*SET EXERCISE A*
In the report on the garda notification form about Sgt McCabe, update the passage starting with "An administrative error" and going on through "ever happening before.", putting "mistake" wherever "error" appears.
*SET EXERCISE B*
Translate this sentence from the report on the garda notification form about Sgt McCabe into Spanish: "He said he did not recall this ever happening before."
*SET EXERCISE C*
Resume the report on the garda notification form about Sgt McCabe from its final sentence.

*DOCUMENT TEXT*
****************

Seamus Deeney, a principal social worker in Cavan-Monaghan, said that when he saw a garda notification form about Sgt McCabe in May 2014, he was aware of the name and of the “whistleblowing saga that was going on”.

Unrelated case

An administrative error meant an allegation from an unrelated case was incorrectly added to a file on Sgt McCabe, which was placed on a garda notification form in early May 2014. The Director of Public Prosecutions had directed no prosecution of Sgt McCabe in 2007 following allegations from “Ms D”, which the tribunal has heard described as amounting to “horseplay”.

Mr Deeney signed off on the garda notification form, and later in the same month, he was informed that an error had been made and incorrect allegations were contained in the notification. He said he did not recall this ever happening before.

In June 2014 an amended garda notification report on Ms D was sent to gardaí­.

****************

*DATASET CONTENT*
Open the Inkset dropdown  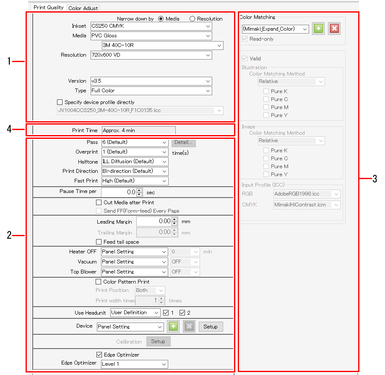(208, 26)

****************

*OUTPUT A*
An administrative mistake meant an allegation from an unrelated case was incorrectly added to a file on Sgt McCabe, which was placed on a garda notification form in early May 2014. The Director of Public Prosecutions had directed no prosecution of Sgt McCabe in 2007 following allegations from “Ms D”, which the tribunal has heard described as amounting to “horseplay”.

Mr Deeney signed off on the garda notification form, and later in the same month, he was informed that an mistake had been made and incorrect allegations were contained in the notification. He said he did not recall this ever happening before.

*OUTPUT B*
Dijo que no recordaba que esto hubiera ocurrido nunca antes.

*OUTPUT C*
Mr Deeney read the amended report to assure himself the incorrect information had been removed. However, a sentence saying that Sgt McCabe had threatened Ms D’s father if she said anything erroneously remained in the report. “I never picked up on that at the time,” Mr Deeney said.

In May 2015, a review of unallocated cases was carried out.

Mr Deeney drew up a five-point plan for dealing with the case, beginning with contacting Ms D. However, because she was sitting exams, this did not happen.

Mistake repeated

He said that although he had seen the amended notification the previous year, he did not notice that a draft letter to Sgt McCabe prepared in 2015 repeated the incorrect allegation.

Mr Deeney was asked by tribunal barrister Pat Marrinan SC if he could offer any excuse for what happened. “No. Only the busyness of the office and the pressure to get work done,” Mr Deeney said.

Linda Dewhirst, who was charged with dealing with notifications between the health services and gardaí­, said she forwarded the initial incorrect notification to gardaí­ in May 2014, and a month later, she sent out an amended notification.

Ms Dewhirst said this was sent to Bailieboro Garda station because Ms D’s home address was in the Bailieboro district. She said she did not know who Sgt McCabe was when she was handling the notification file in 2014.

Social work team leader Mary Tiernan attended meetings where the original allegations made by Ms D in 2006 were dealt with.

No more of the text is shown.